Planning and the Illusion of Solving

November 23, 2011 in Management

One of the most difficult aspects of planning is staying focused on articulating the plan. Trying to solve a problem you identify while planning is always appealing and, in my experience, never really works out. A significant problem can’t be solved with past experience or historical data and requires a hypothesis that should be tested and validated.

A good plan needs to identify problems, contain the ways you intend to discover the solutions, and show which problems are dependent on other solutions. Even with just a few moving parts, this can quickly become unwieldy. Why add guessing to the mix?

A Quick Solution… It’s a Trap!

With experience comes the urge to use it. When problems pop up while planning, the knee-jerk reaction is to look to your past, find a reasonably similar scenario, and choose to use a similar or better solution. Once that solution has worked it’s way into the conversation, people will rely on it for all future solutions.
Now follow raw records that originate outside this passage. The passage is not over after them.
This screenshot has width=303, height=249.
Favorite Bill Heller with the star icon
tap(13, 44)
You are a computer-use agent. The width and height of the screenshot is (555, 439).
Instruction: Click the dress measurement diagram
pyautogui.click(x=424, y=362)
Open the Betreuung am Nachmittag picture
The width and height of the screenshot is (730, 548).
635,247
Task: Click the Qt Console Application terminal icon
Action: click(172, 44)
The margin of error for solutions based on past experiences should be small. Unfortunately, when you start working on a plan that relies on several layers of perceived solutions the margins of error can multiply and a lot of skill and good intentions will still blow up in your face. What’s worse, is that it can be really, really hard to know what piece of the puzzle caused the failure.

Even when you’re working with the smartest people in the world, alarms should be going off when people are solving problems on-the-fly and incorporating them into the plan.

Momentum is Better than Speed

Taking the time to challenge assumptions, test theories, and validate assumptions can be time consuming. Fortunately, once you’ve identified a problem and verified the solution, there’s less to consider for each following problem. Even a slow team that challenges itself and validates their assumptions will eventually be more productive than a fast team who skips that part.